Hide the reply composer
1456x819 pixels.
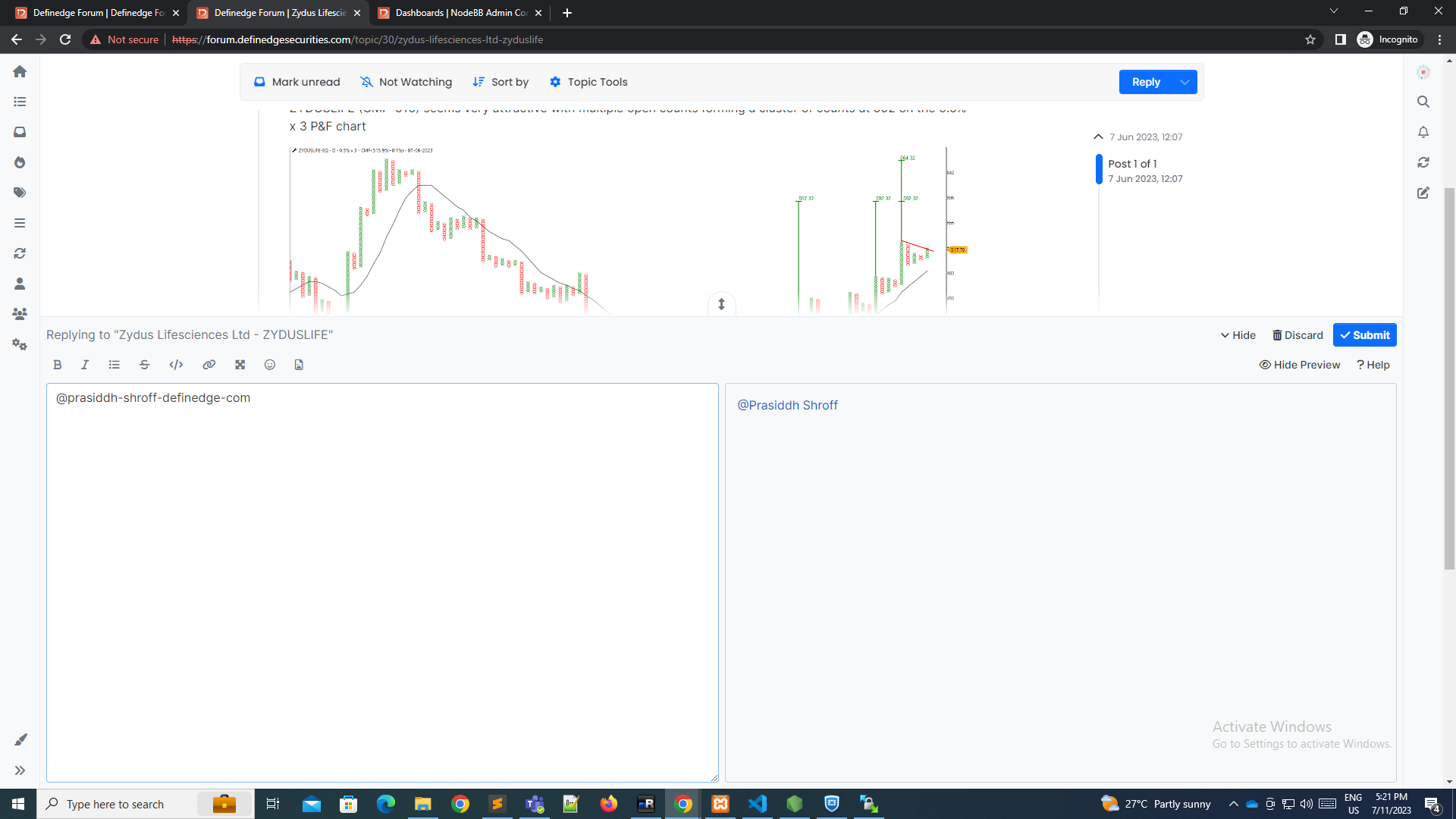coord(1238,334)
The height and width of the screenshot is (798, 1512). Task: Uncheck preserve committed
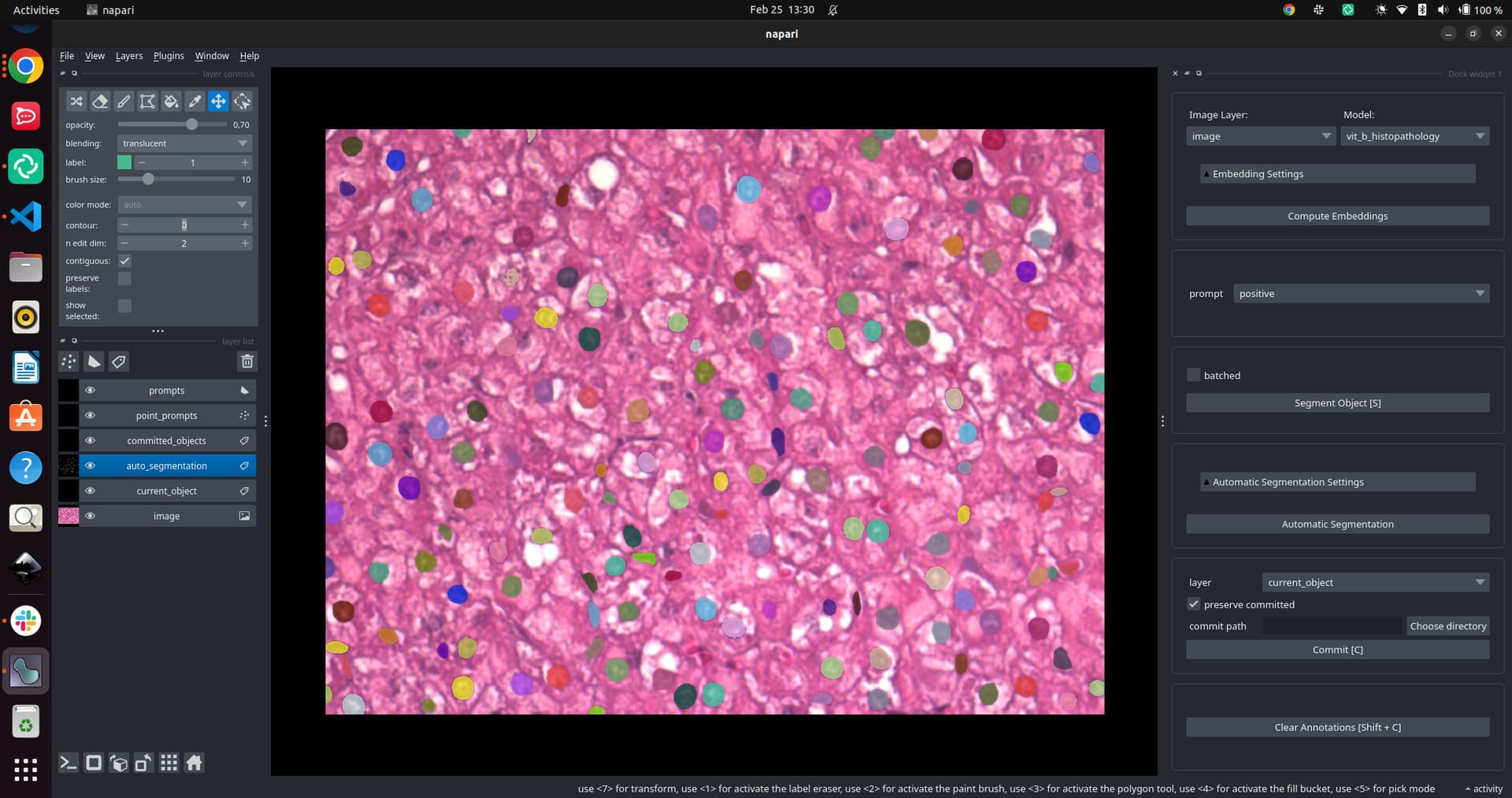(1194, 604)
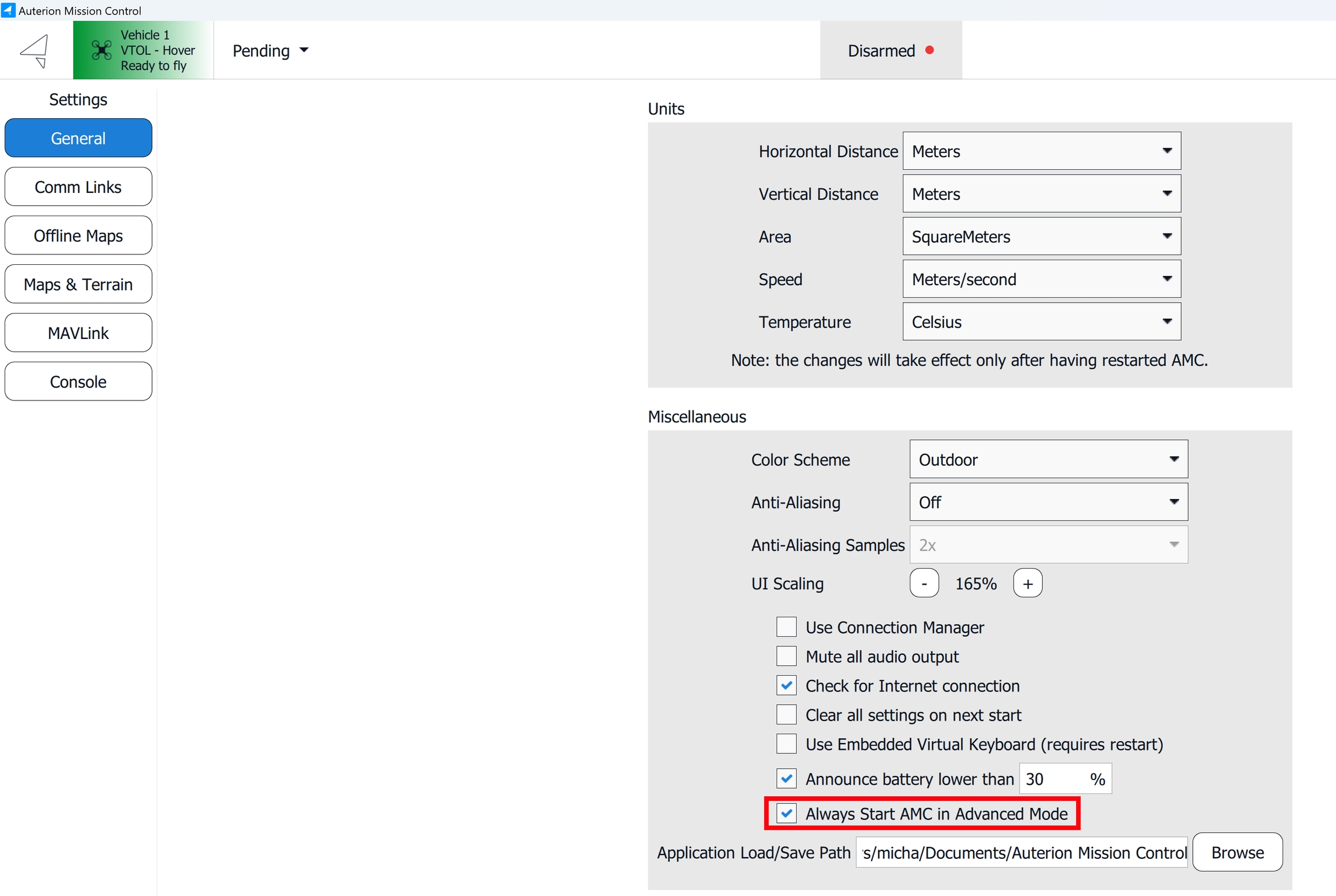Increase UI scaling with plus button
The image size is (1336, 896).
[x=1027, y=583]
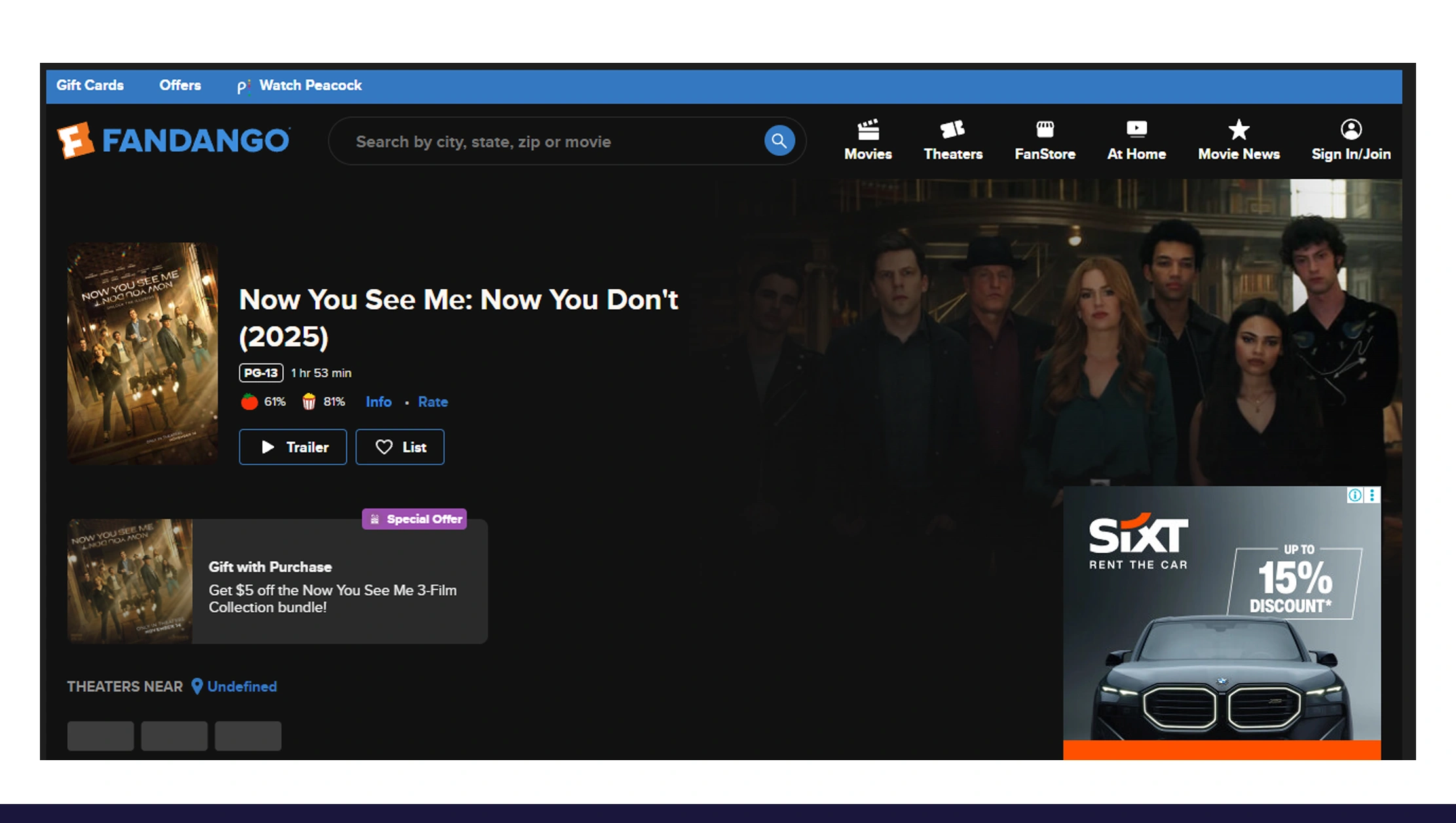Click Rate to score the movie
Viewport: 1456px width, 823px height.
[432, 401]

========================================================================

Exercise objective :: Quote every record above exactly, leaving out any pictures.

Answer box ::
Hide the reply composer
1456x819 pixels.
coord(1238,334)
The height and width of the screenshot is (798, 1512). Task: Uncheck preserve committed
(1194, 604)
Increase UI scaling with plus button
The image size is (1336, 896).
[x=1027, y=583]
Click Rate to score the movie
Viewport: 1456px width, 823px height.
[432, 401]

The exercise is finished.